• _The records_
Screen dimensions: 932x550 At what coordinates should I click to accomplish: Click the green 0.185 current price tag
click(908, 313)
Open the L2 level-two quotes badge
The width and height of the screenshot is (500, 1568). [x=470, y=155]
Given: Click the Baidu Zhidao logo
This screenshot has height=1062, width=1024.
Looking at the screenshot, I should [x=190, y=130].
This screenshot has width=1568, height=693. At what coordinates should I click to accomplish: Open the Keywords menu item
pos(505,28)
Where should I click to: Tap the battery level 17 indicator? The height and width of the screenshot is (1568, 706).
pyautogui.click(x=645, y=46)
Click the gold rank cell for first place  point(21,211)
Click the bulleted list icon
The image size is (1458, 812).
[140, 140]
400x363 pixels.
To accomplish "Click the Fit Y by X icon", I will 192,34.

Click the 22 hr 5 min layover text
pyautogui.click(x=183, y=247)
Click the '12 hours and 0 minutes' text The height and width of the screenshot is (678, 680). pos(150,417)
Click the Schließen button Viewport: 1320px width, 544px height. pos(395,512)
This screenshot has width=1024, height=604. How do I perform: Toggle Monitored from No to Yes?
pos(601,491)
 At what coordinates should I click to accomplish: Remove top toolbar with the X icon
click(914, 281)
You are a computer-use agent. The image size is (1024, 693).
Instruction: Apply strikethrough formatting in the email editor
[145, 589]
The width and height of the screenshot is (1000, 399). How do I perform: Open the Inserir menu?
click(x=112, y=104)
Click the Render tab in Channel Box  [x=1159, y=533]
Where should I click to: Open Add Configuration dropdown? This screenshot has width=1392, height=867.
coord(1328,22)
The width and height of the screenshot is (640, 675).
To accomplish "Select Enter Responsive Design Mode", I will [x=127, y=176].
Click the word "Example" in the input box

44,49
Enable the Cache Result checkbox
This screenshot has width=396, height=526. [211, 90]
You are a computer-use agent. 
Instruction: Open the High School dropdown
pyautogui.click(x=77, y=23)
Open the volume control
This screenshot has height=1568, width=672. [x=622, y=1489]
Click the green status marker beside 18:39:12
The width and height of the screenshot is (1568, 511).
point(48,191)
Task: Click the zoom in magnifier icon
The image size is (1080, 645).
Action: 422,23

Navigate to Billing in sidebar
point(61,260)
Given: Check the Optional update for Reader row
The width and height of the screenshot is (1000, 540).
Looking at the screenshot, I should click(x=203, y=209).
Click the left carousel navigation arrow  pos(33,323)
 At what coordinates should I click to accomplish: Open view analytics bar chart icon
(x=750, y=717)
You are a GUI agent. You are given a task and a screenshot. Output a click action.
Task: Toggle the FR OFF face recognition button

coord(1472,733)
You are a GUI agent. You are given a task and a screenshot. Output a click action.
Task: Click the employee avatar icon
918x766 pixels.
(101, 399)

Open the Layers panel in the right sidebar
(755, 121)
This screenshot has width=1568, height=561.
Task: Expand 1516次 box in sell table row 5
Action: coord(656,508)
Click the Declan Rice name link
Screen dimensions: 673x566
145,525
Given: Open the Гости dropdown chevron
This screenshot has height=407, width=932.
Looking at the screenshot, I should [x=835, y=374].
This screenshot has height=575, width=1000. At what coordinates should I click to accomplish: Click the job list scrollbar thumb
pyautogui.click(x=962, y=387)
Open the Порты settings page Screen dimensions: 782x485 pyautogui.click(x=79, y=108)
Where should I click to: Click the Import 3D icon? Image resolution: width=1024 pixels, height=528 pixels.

• _Task goal_
Using the listing above, pull out all lines that hold the word "agent".

• _Response_
You are a computer-use agent. The image size is (1024, 693).
You are a computer-use agent. 
You are a GUI agent. You are given a task and a screenshot. Output a click action.
You are a GUI agent. You are given a task and a screenshot. Output a click action.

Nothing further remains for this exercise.